WASHINGTON President Barack Obama on Monday proposed a $3.99 trillion budget that drew scorn from Republicans and set up battles over tax reform, infrastructure spending, and the quest to prove which party best represents the middle class.
In his fiscal year 2016 budget blueprint, a political document that must be approved by Congress to take effect, Obama proposed a series of programs to help middle-income Americans that he would pay for with higher taxes on corporations and wealthy individuals.
He also sought to show that the United States could increase spending in a fiscally responsible way. The budget foresees a $474 billion deficit, which is 2.5 percent of U.S. gross domestic product, a level economists view as sustainable.
Obama's budget fleshes out proposals from his State of the Union address last month and helps highlight Democratic priorities for the last two years of his presidency and the beginning of the 2016 presidential campaign.
"I know there are Republicans who disagree with my approach. And I’ve said this before: If they have other ideas for how we can keep America safe, grow our economy, while helping middle-class families feel some sense of economic security, I welcome their ideas," Obama said.
"But their numbers have to add up. And what we can’t do is play politics with folks’ economic security, or with our national security."
Obama spoke from the headquarters of the Department of Homeland Security, a site the White House chose to emphasize its insistence that Republicans fund the agency charged with implementing his controversial executive actions on immigration.
The president said the opposing party would put the nation at risk if they did not fully fund the department. Republicans have threatened to curtail department spending in order to block Obama's executive orders on immigration.
They have said they see room for compromise in areas such as tax reform and infrastructure, but many of Obama's programs, which were rolled out in the weeks before the budget's release, have landed with a thud.
"Today, President Obama laid out a plan for more taxes, more spending, and more of the Washington gridlock that has failed middle-class families," said John Boehner, Republican speaker of the House of Representatives.
"It may be Groundhog Day, but the American people can't afford a repeat of the same old top-down policies of the past."
Democrats, however, viewed the budget as a statement of their priorities and a chance to demonstrate that they represent the party that champions middle-income Americans.
"(It) affords him an opportunity to contrast his vision of helping the middle class with the Republican Congress' approach of exacerbating inequality, ignoring the middle class and making the burdens of those who want to enter it even greater," said Neera Tanden, president of the Center for American Progress, which has close ties to the Obama White House.

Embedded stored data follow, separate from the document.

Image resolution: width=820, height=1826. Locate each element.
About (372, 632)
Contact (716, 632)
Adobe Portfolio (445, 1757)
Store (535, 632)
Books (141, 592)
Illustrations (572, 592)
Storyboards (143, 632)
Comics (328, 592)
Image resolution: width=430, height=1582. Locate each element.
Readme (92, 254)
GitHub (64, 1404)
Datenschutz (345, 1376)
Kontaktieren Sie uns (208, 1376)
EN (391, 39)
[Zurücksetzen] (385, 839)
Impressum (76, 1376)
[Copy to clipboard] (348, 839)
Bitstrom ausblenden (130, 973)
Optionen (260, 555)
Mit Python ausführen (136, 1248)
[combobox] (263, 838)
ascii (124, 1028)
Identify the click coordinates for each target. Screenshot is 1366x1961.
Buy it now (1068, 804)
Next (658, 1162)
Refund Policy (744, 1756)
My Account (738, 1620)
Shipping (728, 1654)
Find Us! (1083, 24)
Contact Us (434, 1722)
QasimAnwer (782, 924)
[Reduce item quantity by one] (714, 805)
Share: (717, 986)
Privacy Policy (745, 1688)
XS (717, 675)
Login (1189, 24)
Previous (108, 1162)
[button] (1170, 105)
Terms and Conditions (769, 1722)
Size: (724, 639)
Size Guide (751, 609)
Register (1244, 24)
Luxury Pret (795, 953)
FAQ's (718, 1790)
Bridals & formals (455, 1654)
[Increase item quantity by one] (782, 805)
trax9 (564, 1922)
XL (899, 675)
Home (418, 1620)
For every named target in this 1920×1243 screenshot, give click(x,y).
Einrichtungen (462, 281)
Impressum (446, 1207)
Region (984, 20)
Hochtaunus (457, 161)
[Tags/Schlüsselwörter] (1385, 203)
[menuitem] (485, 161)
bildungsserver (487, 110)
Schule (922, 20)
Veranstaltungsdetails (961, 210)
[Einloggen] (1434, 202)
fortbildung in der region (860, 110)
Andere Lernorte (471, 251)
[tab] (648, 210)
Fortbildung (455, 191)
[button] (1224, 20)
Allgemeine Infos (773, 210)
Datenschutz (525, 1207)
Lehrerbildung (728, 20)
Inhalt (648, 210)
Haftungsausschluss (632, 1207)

INFRASTRUCTURE, TAX REFORM
The budget achieves some $1.8 trillion in deficit reduction over the next 10 years, officials said, through healthcare, tax and immigration reform, but the forecast assumes Republican support for Obama's programs, which is unlikely.
Republicans have blocked immigration reform legislation in the House, for example, and Obama's budget assumes passage of such a bill.
The administration foresees a continuation of the decline in unemployment, forecasting a rate of 5.4 percent in 2015. It currently stands at 5.6 percent.
It also proposes a new infrastructure bank, a 6 percent increase in research and development, and a controversial consolidation of U.S. government agencies. Obama has previously proposed combining trade agencies, but the proposal fizzled.
The budget sets aside $14 billion to strengthen U.S. cybersecurity defenses after a spate of high-profile hackings.
It calls for a one-time, 14 percent tax on an estimated $2.1 trillion in profits piled up abroad by companies such as General Electric (GE.N) and Microsoft (MSFT.O), while imposing a 19 percent tax on U.S. companies' future foreign earnings.
It proposes a 7 percent rise in U.S. domestic and military spending, ending "sequester" caps with reforms to crop insurance programs and closing tax loopholes such as one on "carried interest." Those moves would help fund investments in infrastructure and education.
The budget also would reform rules governing trust funds and raise the capital gains and dividend rates to 28 percent from the current top rates of 23.8 percent.
In foreign policy, the budget funds efforts to support NATO and European allies against Russian aggression.
It requests $8.8 billion to fund U.S. efforts to fight Islamic State militants, bolster Iraq's army and strengthen the "moderate" opposition in Syria.